Cayetana Fitz-James Stuart, duquesa de Alba, no jardim do Palácio de Liria. Cayetana Fitz-James Stuart, duquesa de Alba, no jardim do Palácio de Liria. Foto: Getty Images

Comissariada por Lorenzo Caprile e Eloy Martínez de la Pera, esta mostra, que dá conta da importância da Alta-Costura como representação do estatuto social, tem vários protagonistas, a começar por Cayetana Fitz-James Stuart y Silva, a duquesa de Alba falecida em 2014. Ora o que aqui se vê sobre tão carismática figura demonstra que, não tendo sido exatamente uma fashion victim, a 18ª duquesa era uma mulher que acompanhava as tendências e, mais do que isso, mantinha uma relação próxima com os maiores criadores da sua época, espanhóis ou não. 

Vestido de cocktail para Cayetana Fitz-James Stuart, duquesa de Alba, 1960. Vestido de cocktail para Cayetana Fitz-James Stuart, duquesa de Alba, 1960. Foto: Jesús Varillas Leia também Jean-Paul Gaultier, o designer que antecipou o futuro da moda

Entre as peças que lhe pertenceram, o natural destaque vai para o vestido de noiva que usou no seu primeiro casamento, com Luis Martinez de Irujo, em 1947. Desenhado por Flora Villarreal, impressiona pela modernidade do corte (estilo camiseiro) com mangas japonesas e rendas com motivos florais.
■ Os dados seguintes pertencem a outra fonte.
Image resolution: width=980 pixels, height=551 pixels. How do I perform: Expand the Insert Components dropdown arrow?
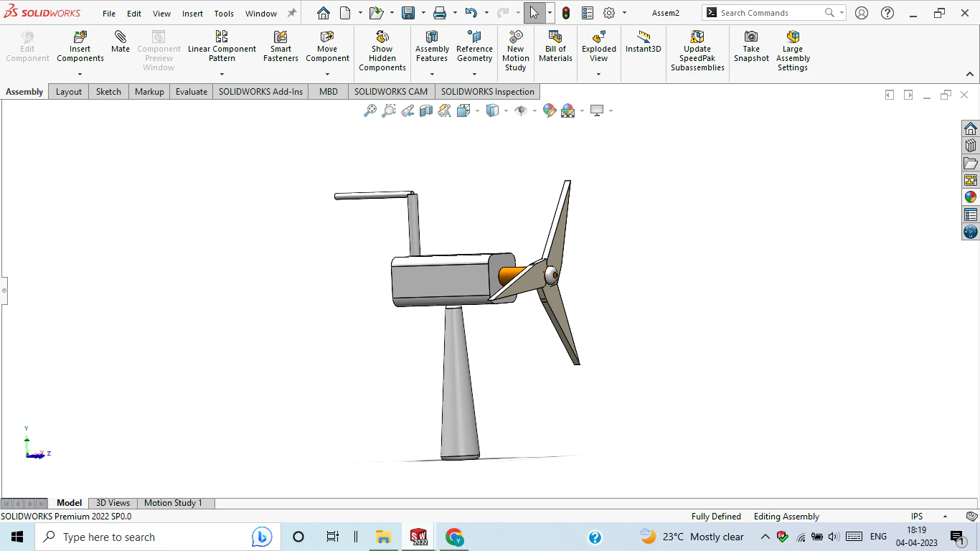tap(80, 74)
Sempre atualizada com o que de mais vanguardista se fazia em Paris, então capital incontestada da Alta-Costura, a duquesa, já viúva desse primeiro matrimónio, viria a promover um desfile da Dior neste mesmo Palácio de Liria. Estávamos em 1959 e a marca tinha a direção criativa do jovem Yves Saint Laurent. De Paris para este acontecimento, vieram 14 modelos, que apresentaram toda a coleção primavera/verão desse ano, num total de 119 peças. Nesta exposição podemos ver os registos fotográficos desse momento único, em que as peças assinadas por YSL "dialogaram" com os quadros de Franz Xaver Winterhalter, Francisco de Goya e Ticiano existentes naquela catwalk tão inesperada como sumptuosa.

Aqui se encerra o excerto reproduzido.